* _WHAT TO DO_
Repeat the data below with no changes.

Saved entries:
-------------------------
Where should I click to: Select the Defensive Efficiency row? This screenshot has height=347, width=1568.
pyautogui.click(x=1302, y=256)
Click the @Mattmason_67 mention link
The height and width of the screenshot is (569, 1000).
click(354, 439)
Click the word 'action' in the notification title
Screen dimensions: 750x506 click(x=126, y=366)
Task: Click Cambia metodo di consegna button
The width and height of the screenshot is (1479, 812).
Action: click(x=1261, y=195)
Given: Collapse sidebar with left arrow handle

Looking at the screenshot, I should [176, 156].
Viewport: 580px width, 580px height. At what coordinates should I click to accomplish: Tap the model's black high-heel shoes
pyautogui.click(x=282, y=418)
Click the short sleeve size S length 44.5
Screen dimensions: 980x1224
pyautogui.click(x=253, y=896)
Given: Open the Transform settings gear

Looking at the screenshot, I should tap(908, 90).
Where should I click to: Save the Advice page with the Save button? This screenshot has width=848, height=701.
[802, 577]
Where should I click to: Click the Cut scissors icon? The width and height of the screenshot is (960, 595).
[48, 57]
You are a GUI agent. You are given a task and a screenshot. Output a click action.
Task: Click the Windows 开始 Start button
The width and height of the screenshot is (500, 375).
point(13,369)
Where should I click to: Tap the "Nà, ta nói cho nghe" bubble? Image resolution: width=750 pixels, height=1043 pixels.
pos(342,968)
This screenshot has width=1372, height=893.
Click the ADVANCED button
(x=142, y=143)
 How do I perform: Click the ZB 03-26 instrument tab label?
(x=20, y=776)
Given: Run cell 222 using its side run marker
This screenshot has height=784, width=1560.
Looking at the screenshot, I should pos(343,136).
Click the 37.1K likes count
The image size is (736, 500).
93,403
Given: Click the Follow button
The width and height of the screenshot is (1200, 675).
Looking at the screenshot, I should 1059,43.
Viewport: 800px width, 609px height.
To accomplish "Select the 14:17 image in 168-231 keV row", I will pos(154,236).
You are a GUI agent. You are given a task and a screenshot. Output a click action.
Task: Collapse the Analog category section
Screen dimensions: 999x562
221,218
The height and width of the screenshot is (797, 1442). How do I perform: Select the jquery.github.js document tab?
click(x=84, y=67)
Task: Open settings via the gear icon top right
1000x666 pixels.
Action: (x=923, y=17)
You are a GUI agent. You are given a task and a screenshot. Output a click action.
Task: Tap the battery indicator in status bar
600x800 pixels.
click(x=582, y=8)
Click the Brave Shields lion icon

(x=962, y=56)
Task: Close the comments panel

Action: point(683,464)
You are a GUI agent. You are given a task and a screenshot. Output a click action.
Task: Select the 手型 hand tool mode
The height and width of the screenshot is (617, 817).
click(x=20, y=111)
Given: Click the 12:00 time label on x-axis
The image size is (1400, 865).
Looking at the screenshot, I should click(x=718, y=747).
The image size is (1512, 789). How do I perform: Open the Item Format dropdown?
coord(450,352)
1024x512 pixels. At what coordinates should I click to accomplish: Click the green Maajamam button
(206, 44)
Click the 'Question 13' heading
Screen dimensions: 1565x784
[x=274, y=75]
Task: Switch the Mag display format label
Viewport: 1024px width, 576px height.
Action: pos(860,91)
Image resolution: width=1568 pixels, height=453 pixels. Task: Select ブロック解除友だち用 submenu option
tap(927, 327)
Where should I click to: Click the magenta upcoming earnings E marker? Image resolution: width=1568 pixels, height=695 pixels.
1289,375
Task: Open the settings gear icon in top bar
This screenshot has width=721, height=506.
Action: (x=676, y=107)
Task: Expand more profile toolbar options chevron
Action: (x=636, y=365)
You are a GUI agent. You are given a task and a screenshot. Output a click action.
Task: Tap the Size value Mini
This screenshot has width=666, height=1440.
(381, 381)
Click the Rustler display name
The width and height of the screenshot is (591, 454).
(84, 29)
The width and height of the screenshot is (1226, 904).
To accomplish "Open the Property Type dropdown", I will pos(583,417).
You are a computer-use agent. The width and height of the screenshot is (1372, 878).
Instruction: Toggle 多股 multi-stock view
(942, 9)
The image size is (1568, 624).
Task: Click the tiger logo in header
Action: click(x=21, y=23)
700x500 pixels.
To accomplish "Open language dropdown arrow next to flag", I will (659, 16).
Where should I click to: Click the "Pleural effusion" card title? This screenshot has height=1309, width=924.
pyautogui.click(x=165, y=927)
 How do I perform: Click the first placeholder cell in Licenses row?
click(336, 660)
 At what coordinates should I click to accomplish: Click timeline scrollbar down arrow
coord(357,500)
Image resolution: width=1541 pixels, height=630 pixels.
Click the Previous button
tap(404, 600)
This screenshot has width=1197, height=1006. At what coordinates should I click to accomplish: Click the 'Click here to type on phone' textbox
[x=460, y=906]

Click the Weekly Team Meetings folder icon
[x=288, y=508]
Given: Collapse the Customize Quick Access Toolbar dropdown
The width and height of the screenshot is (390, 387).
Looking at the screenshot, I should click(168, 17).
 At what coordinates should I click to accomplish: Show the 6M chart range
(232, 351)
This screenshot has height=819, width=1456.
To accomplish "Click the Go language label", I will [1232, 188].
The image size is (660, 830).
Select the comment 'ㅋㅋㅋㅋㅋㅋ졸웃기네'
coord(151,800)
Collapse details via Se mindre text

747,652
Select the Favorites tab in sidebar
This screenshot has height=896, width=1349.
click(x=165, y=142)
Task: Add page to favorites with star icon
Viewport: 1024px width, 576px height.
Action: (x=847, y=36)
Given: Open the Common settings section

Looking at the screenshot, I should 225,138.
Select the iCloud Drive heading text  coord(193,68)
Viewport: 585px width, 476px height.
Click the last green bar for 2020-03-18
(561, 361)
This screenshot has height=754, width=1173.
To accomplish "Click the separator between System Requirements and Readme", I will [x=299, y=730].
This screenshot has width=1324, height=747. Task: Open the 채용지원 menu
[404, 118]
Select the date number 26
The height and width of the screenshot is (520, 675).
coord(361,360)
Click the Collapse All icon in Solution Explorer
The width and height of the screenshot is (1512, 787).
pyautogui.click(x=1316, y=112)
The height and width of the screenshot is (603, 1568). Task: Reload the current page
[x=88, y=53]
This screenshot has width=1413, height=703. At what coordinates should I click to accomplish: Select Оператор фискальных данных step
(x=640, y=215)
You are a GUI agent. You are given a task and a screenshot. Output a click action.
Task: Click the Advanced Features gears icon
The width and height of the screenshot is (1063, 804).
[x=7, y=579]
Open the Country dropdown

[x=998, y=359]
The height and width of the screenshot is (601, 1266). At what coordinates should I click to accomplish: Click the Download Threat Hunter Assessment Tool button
-------------------------
* _FINISHED EXERCISE_
Where should I click to: Select the Defensive Efficiency row? This screenshot has height=347, width=1568.
pyautogui.click(x=1302, y=256)
Click the @Mattmason_67 mention link
The height and width of the screenshot is (569, 1000).
click(354, 439)
Click the word 'action' in the notification title
Screen dimensions: 750x506 click(x=126, y=366)
Task: Click Cambia metodo di consegna button
The width and height of the screenshot is (1479, 812).
Action: click(x=1261, y=195)
Given: Collapse sidebar with left arrow handle

Looking at the screenshot, I should [176, 156].
Viewport: 580px width, 580px height. At what coordinates should I click to accomplish: Tap the model's black high-heel shoes
pyautogui.click(x=282, y=418)
Click the short sleeve size S length 44.5
Screen dimensions: 980x1224
pyautogui.click(x=253, y=896)
Given: Open the Transform settings gear

Looking at the screenshot, I should tap(908, 90).
Where should I click to: Save the Advice page with the Save button? This screenshot has width=848, height=701.
[802, 577]
Where should I click to: Click the Cut scissors icon? The width and height of the screenshot is (960, 595).
[48, 57]
You are a GUI agent. You are given a task and a screenshot. Output a click action.
Task: Click the Windows 开始 Start button
The width and height of the screenshot is (500, 375).
point(13,369)
Where should I click to: Tap the "Nà, ta nói cho nghe" bubble? Image resolution: width=750 pixels, height=1043 pixels.
pos(342,968)
This screenshot has width=1372, height=893.
Click the ADVANCED button
(x=142, y=143)
 How do I perform: Click the ZB 03-26 instrument tab label?
(x=20, y=776)
Given: Run cell 222 using its side run marker
This screenshot has height=784, width=1560.
Looking at the screenshot, I should pos(343,136).
Click the 37.1K likes count
The image size is (736, 500).
93,403
Given: Click the Follow button
The width and height of the screenshot is (1200, 675).
Looking at the screenshot, I should 1059,43.
Viewport: 800px width, 609px height.
To accomplish "Select the 14:17 image in 168-231 keV row", I will pos(154,236).
You are a GUI agent. You are given a task and a screenshot. Output a click action.
Task: Collapse the Analog category section
Screen dimensions: 999x562
221,218
The height and width of the screenshot is (797, 1442). How do I perform: Select the jquery.github.js document tab?
click(x=84, y=67)
Task: Open settings via the gear icon top right
1000x666 pixels.
Action: (x=923, y=17)
You are a GUI agent. You are given a task and a screenshot. Output a click action.
Task: Tap the battery indicator in status bar
600x800 pixels.
click(x=582, y=8)
Click the Brave Shields lion icon

(x=962, y=56)
Task: Close the comments panel

Action: point(683,464)
You are a GUI agent. You are given a task and a screenshot. Output a click action.
Task: Select the 手型 hand tool mode
The height and width of the screenshot is (617, 817).
click(x=20, y=111)
Given: Click the 12:00 time label on x-axis
The image size is (1400, 865).
Looking at the screenshot, I should click(x=718, y=747).
The image size is (1512, 789). How do I perform: Open the Item Format dropdown?
coord(450,352)
1024x512 pixels. At what coordinates should I click to accomplish: Click the green Maajamam button
(206, 44)
Click the 'Question 13' heading
Screen dimensions: 1565x784
[x=274, y=75]
Task: Switch the Mag display format label
Viewport: 1024px width, 576px height.
Action: pos(860,91)
Image resolution: width=1568 pixels, height=453 pixels. Task: Select ブロック解除友だち用 submenu option
tap(927, 327)
Where should I click to: Click the magenta upcoming earnings E marker? Image resolution: width=1568 pixels, height=695 pixels.
1289,375
Task: Open the settings gear icon in top bar
This screenshot has width=721, height=506.
Action: (x=676, y=107)
Task: Expand more profile toolbar options chevron
Action: (x=636, y=365)
You are a GUI agent. You are given a task and a screenshot. Output a click action.
Task: Tap the Size value Mini
This screenshot has width=666, height=1440.
(381, 381)
Click the Rustler display name
The width and height of the screenshot is (591, 454).
(84, 29)
The width and height of the screenshot is (1226, 904).
To accomplish "Open the Property Type dropdown", I will pos(583,417).
You are a computer-use agent. The width and height of the screenshot is (1372, 878).
Instruction: Toggle 多股 multi-stock view
(942, 9)
The image size is (1568, 624).
Task: Click the tiger logo in header
Action: click(x=21, y=23)
700x500 pixels.
To accomplish "Open language dropdown arrow next to flag", I will (659, 16).
Where should I click to: Click the "Pleural effusion" card title? This screenshot has height=1309, width=924.
pyautogui.click(x=165, y=927)
 How do I perform: Click the first placeholder cell in Licenses row?
click(336, 660)
 At what coordinates should I click to accomplish: Click timeline scrollbar down arrow
coord(357,500)
Image resolution: width=1541 pixels, height=630 pixels.
Click the Previous button
tap(404, 600)
This screenshot has width=1197, height=1006. At what coordinates should I click to accomplish: Click the 'Click here to type on phone' textbox
[x=460, y=906]

Click the Weekly Team Meetings folder icon
[x=288, y=508]
Given: Collapse the Customize Quick Access Toolbar dropdown
The width and height of the screenshot is (390, 387).
Looking at the screenshot, I should click(168, 17).
 At what coordinates should I click to accomplish: Show the 6M chart range
(232, 351)
This screenshot has height=819, width=1456.
To accomplish "Click the Go language label", I will [1232, 188].
The image size is (660, 830).
Select the comment 'ㅋㅋㅋㅋㅋㅋ졸웃기네'
coord(151,800)
Collapse details via Se mindre text

747,652
Select the Favorites tab in sidebar
This screenshot has height=896, width=1349.
click(x=165, y=142)
Task: Add page to favorites with star icon
Viewport: 1024px width, 576px height.
Action: (x=847, y=36)
Given: Open the Common settings section

Looking at the screenshot, I should 225,138.
Select the iCloud Drive heading text  coord(193,68)
Viewport: 585px width, 476px height.
Click the last green bar for 2020-03-18
(561, 361)
This screenshot has height=754, width=1173.
To accomplish "Click the separator between System Requirements and Readme", I will [x=299, y=730].
This screenshot has width=1324, height=747. Task: Open the 채용지원 menu
[404, 118]
Select the date number 26
The height and width of the screenshot is (520, 675).
coord(361,360)
Click the Collapse All icon in Solution Explorer
The width and height of the screenshot is (1512, 787).
pyautogui.click(x=1316, y=112)
The height and width of the screenshot is (603, 1568). Task: Reload the current page
[x=88, y=53]
This screenshot has width=1413, height=703. At what coordinates should I click to accomplish: Select Оператор фискальных данных step
(x=640, y=215)
You are a GUI agent. You are given a task and a screenshot. Output a click action.
Task: Click the Advanced Features gears icon
The width and height of the screenshot is (1063, 804).
[x=7, y=579]
Open the Country dropdown

[x=998, y=359]
The height and width of the screenshot is (601, 1266). At what coordinates should I click to accomplish: Click the Download Threat Hunter Assessment Tool button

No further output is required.